I had no business climbing up that mountain in the Catskills on that January day. I almost didn't make it back. I told my family upon return that I almost died. That was a bit of an exaggeration. But I did get cold. My feet got wet. My socks were drenched. I ran out of water. My phone — which also had the app for the trail and also was my flashlight — died very early on in the descent. By the time we got to the top, another storm had rolled in, and there were no views. There was no amazing view off the Catskills. We did a majority of the hike back down the mountain in the dark because we started too late in the day. I might have asked my friend to carry me on the way down. He refused and told me to stop whining, which was fair. All to say, I was not prepared. I had no business ascending that mountain.
It might seem for us, for you, for me, as we look at our own lives, as you look at the world around you, that when it comes to Isaiah’s vision of this glorious mountain, this glorious feast that he offers, we too, like the disciples might seem like we have no business being on top of that mountain. We have no business being invited to that feast. Even if we got to the feast, would it really be worth it? But remember, that's why Jesus has come down. That's why he comes so low. That is why tomorrow night we will gather to remember that Jesus goes even lower than the disciples feet. Jesus descends even lower than footwashing; he's going to ascend this terrible hill of Golgotha. He's going to ascend this terrible cross to die for us, and then he's gonna descend. He's going to go down even lower, even to hell itself, to defeat death and swallow it forever. So you need not worry. You need not fear. In Jesus, you have everything you need. You have everything you need to ascend the mountain of the Lord. Jesus promises to get us there. He's going to get you to the feast. And because he's the host, all of these promises will come to fruition, and it will be absolutely worth it.

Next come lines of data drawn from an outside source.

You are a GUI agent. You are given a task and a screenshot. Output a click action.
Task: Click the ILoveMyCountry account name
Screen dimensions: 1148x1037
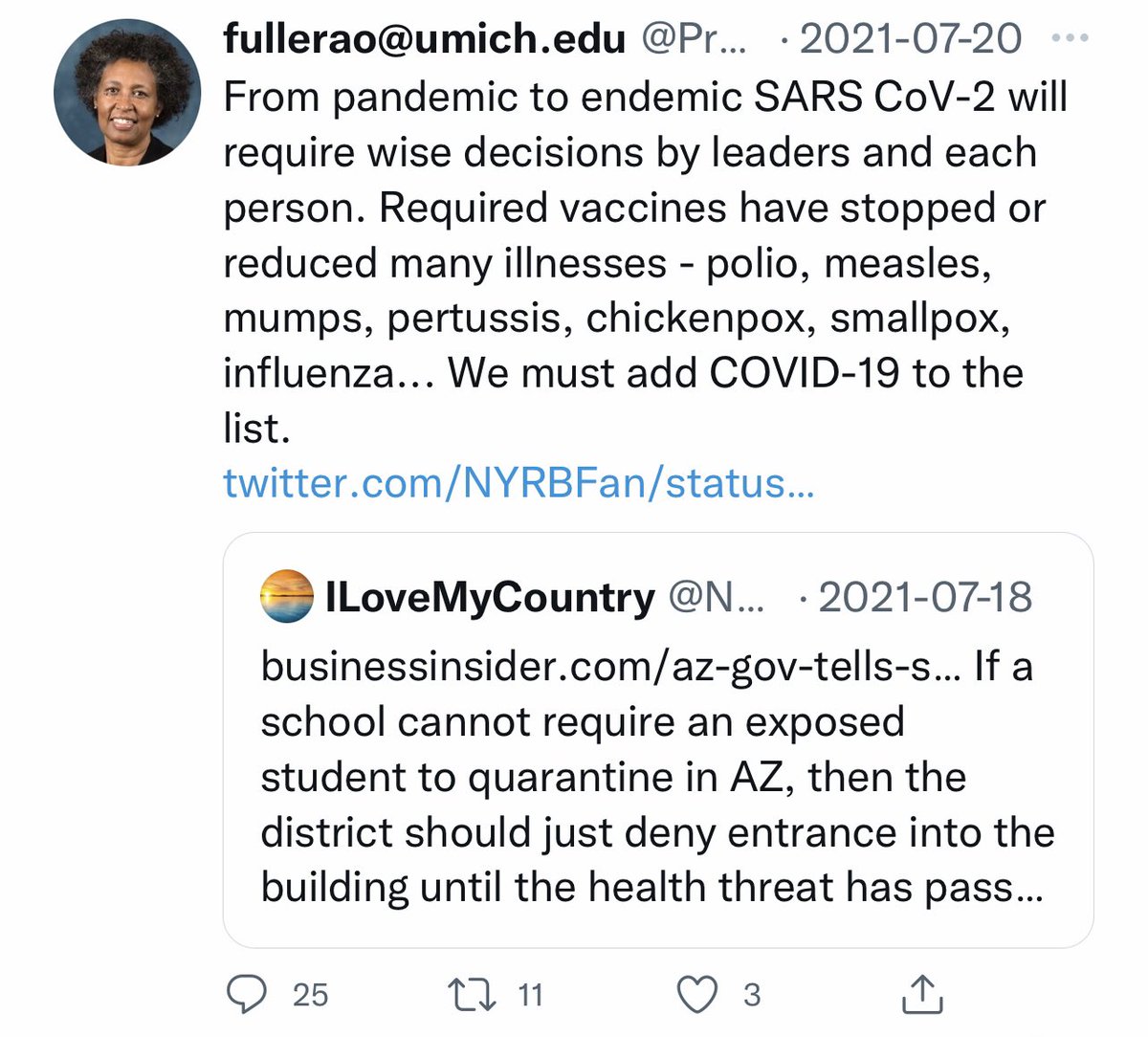tap(490, 598)
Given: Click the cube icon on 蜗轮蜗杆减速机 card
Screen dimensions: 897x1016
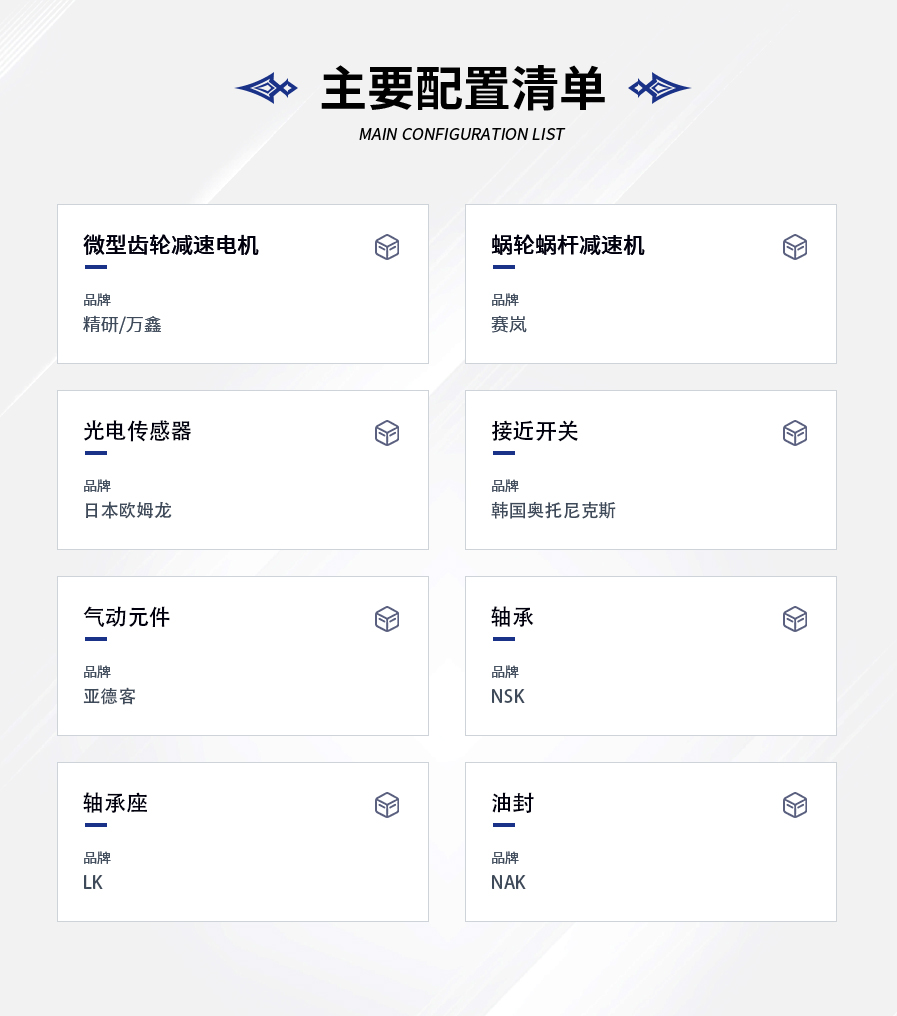Looking at the screenshot, I should (x=795, y=247).
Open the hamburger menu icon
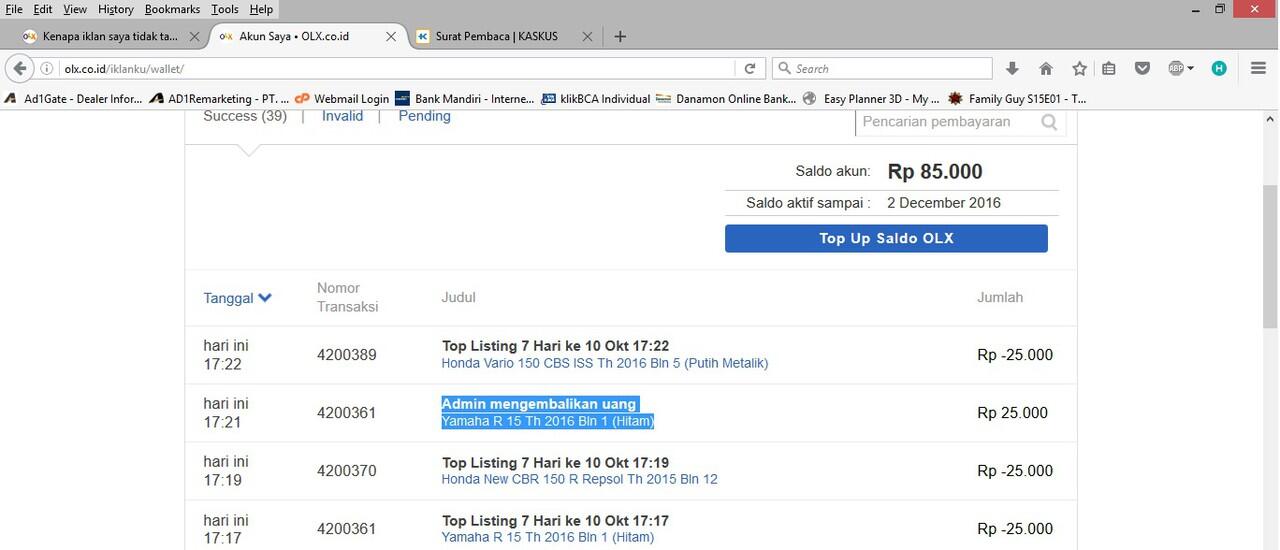 [x=1259, y=68]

Only Jesus can do this. Only his love can cleanse us. Only his power can heal us. Only his feast can satisfy us. Only his hands can console us. And only his death can deliver us. There's a beautiful feast that awaits all who put their faith in this Jesus. He is your host. He promises to wipe away your tears, and he's going to bring you to this mountain. The beautiful thing we celebrate now, we celebrate at this table, we celebrate tonight is that he is here with us even now, by the power of his Spirit, in our valleys, at the foot of the cross, in the brokenness of this world, and the promises for us hold sure.
Let's pray.
O God, we need a vision of this mountain. We need Isaiah’s vision of this feast, of this rest, of this glory, of your presence. We confess to you that it seems so far away from our experience, from our life, from our world. God I pray that you would give us hearts and faith to long to climb only this mountain, and we thank you. Help us to trust in your son and our Savior Jesus who promises to get us there. We cannot get there on our own. We cannot get there by our own power. Only you can get us there. Tonight, as we ponder the wonder of a Savior who had washed the feet of his disciples, may we take great hope and courage that you will in fact do just that. We pray this all in Jesus’ name. Amen.